:: TEXT ::
Here's what ODE bullet points as the main changes to the Ohio Teacher Evaluation System
State law (Ohio House Bill 64) brought changes to the Ohio Teacher Evaluation System for the 2015-2016 school year and beyond. The bill extends "safe harbor" provisions for educators who use value-added ratings from state tests for the student growth measure portion of their evaluations. The legislation also modifies the alternative framework, one of two models districts must choose from when evaluating teachers and principals.Safe harbor provides flexibility with value-added data – Because of the transition to new state tests, which offer value-added data as one means of calculating student academic growth, the General Assembly also extended and modified safe harbor provisions. That means that school districts will not use value-added ratings from state tests for the 2014-2015 and 2015-2016 school years as part of educator evaluations or when making decisions regarding dismissal, retention, tenure or compensation – unless they establish a memorandum of understanding to do so. Teachers will continue to receive value-added reports that will provide them with diagnostic information about their students’ progress.
Alternative framework changes – Districts still must choose either the original model (which weights performance and student growth equally at 50 percent each) or an alternative model to follow as they conduct teacher evaluations. The alternative model now weights teacher performance at 50 percent, student growth at 35 percent and an additional component as 15 percent of the total. If selecting this framework, districts may use one or any combination of five options for the additional component:
Student surveys;
Teacher self-evaluations;
Peer review evaluations;
Student portfolios; or a
District-determined component.
On the face of it, an improvement. Though the continued insistence on relying on unreliable VAM data is still, after all these years, after all the studies showing it doesn't work, is frustrating.
Now go read the FAQ ODE has produced, and one quickly realizes that once you start asking questions based on the real world, HB64 has created a tangled mess of more work - work that will once again be abandoned in 2 years time when the safe harbor expires.
The legislature should simply scrap all this state mandated evaluation nonsense, and allow districts to develop their own evaluation systems, leaving ODE to provide suggested frameworks, and assessments.
It is simply not possible to get to a system that fairly evaluates all teachers in an apples-to-apples way, and that amount of effort being expending in attempting to do so is distracting from the primary mission of educating students.

:: CHECK YOUR UNDERSTANDING ::
1. Please answer these about the Ohio teacher evaluation text:
(a) Which state law brought the changes to the Ohio Teacher Evaluation System?
(b) Under the alternative model, what percentage of the total does student growth count for?
(c) How many options may districts draw on for the additional component?
2. Reproduce the part of the Ohio teacher evaluation text starting at "Now go read" and ending at "safe harbor expires.", substituting "confusing mess" for "tangled mess".

:: GIVEN MATERIAL ::

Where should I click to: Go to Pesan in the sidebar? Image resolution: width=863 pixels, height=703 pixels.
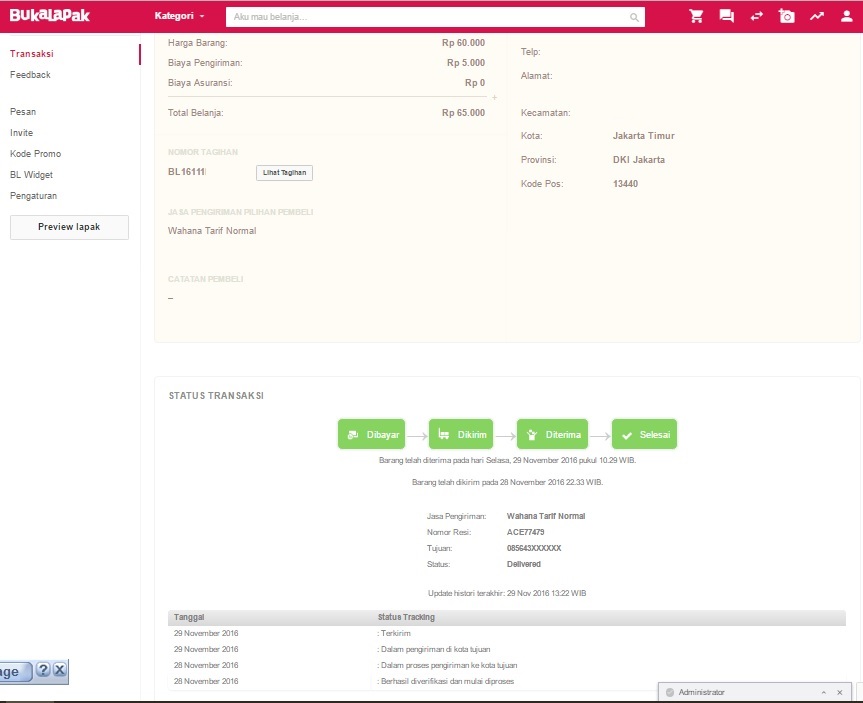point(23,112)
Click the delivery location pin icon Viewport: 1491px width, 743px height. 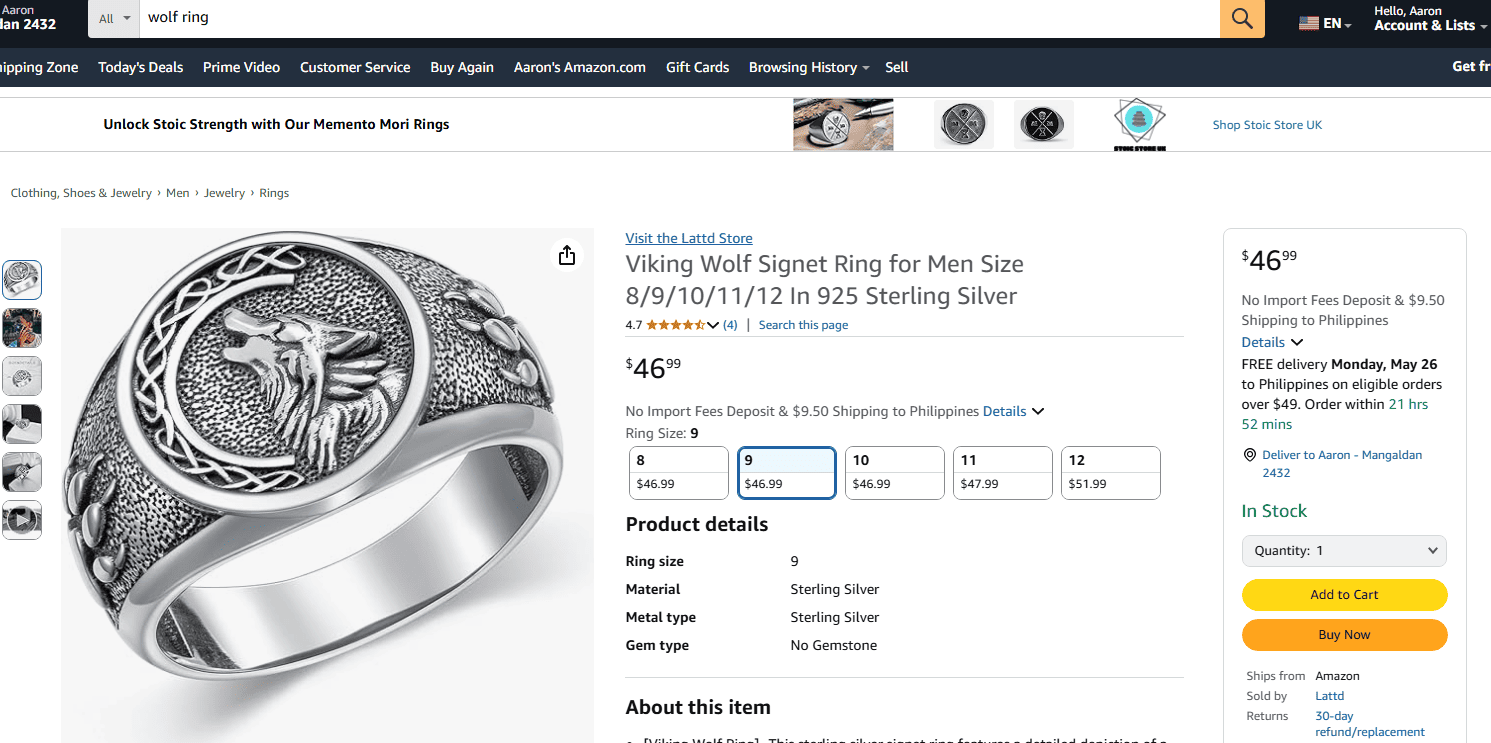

:: SOLUTIONS FOR EACH TASK ::
1.
(a) Ohio House Bill 64
(b) 35 percent
(c) Five

2.
Now go read the FAQ ODE has produced, and one quickly realizes that once you start asking questions based on the real world, HB64 has created a confusing mess of more work - work that will once again be abandoned in 2 years time when the safe harbor expires.